クエスト09:《ロンギヌスの塔》地下二〇階層を攻略しろ


 現在、塔の地下二〇階層。

 俺たちは地下五〇階層を目指し、マモノと戦闘の真っ最中だ。

 で、ガリウスたちの実力がどんなモンかと言えば――正直、想像以上。


「オウラアアアア! もっと骨のあるヤツァいねえのかよう!」


 群がる《ゴブリンウォリアー》……武装で身を固めたゴブリン上位種の攻撃を、ガリウスがどっしり構えた大型盾タワーシールドで受け切る。雄叫びと共に戦鎚を振るえば、ゴブリンウォリアーが五、六匹まとめてふっ飛んだ。
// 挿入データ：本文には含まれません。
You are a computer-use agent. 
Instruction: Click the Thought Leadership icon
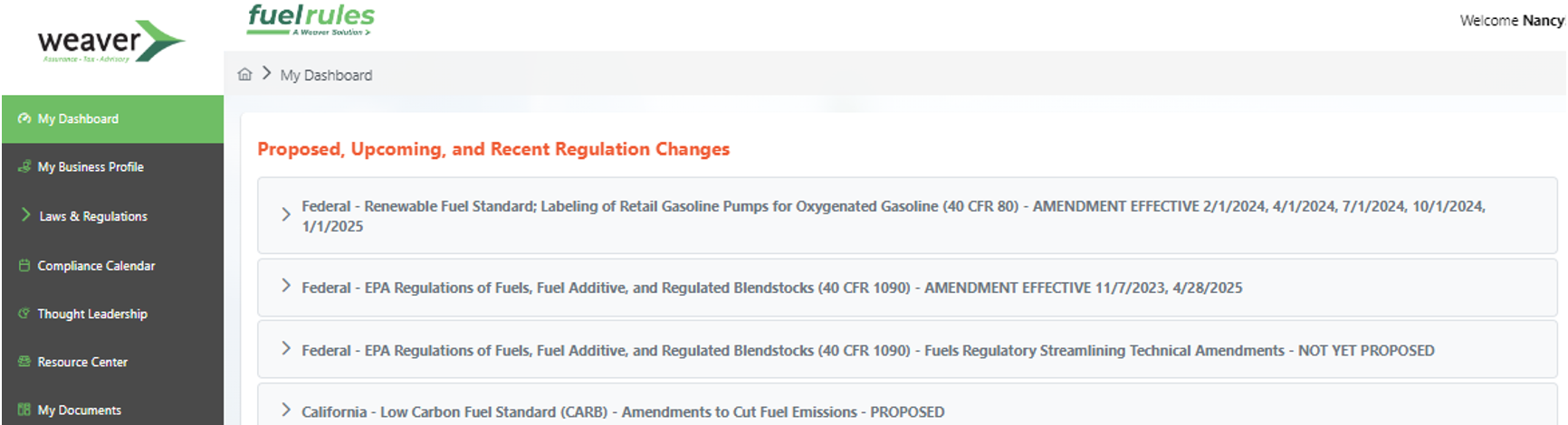click(24, 313)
 防具は胴鎧だけだが、その全身を覆う鱗こそ天然の装甲。防具は鱗の比較的薄い腹周辺を守るだけで事足りる。


 今も盾を掻い潜ったゴブリンウォリアーの剣を腕で受け、相手の剣が逆に砕けたほどの堅牢さだ。その下に詰まった筋肉も両手用の戦鎚を片手で振り回すだけあり、拳の一撃でゴブリンウォリアーの頭が粉々になってしまう膂力。


 冒険者を引退して長い身とはとても思えない。歴戦の勇士といった風格さえ漂う戦いぶりがなんとも頼もしかった。


「【風よ】【刃を放ち】【敵を切り裂け】――【ウインドリッパー】!」


 細剣と風属性魔法を駆使するアスティが、軽やかに敵陣へ斬り込む。


 踊るような動きに、ゴブリンウォリアーたちの攻撃は触れることもできなかった。鋭い剣捌きと風が駆け抜けた後には、両断されたゴブリンウォリアーの体が地面を転がる。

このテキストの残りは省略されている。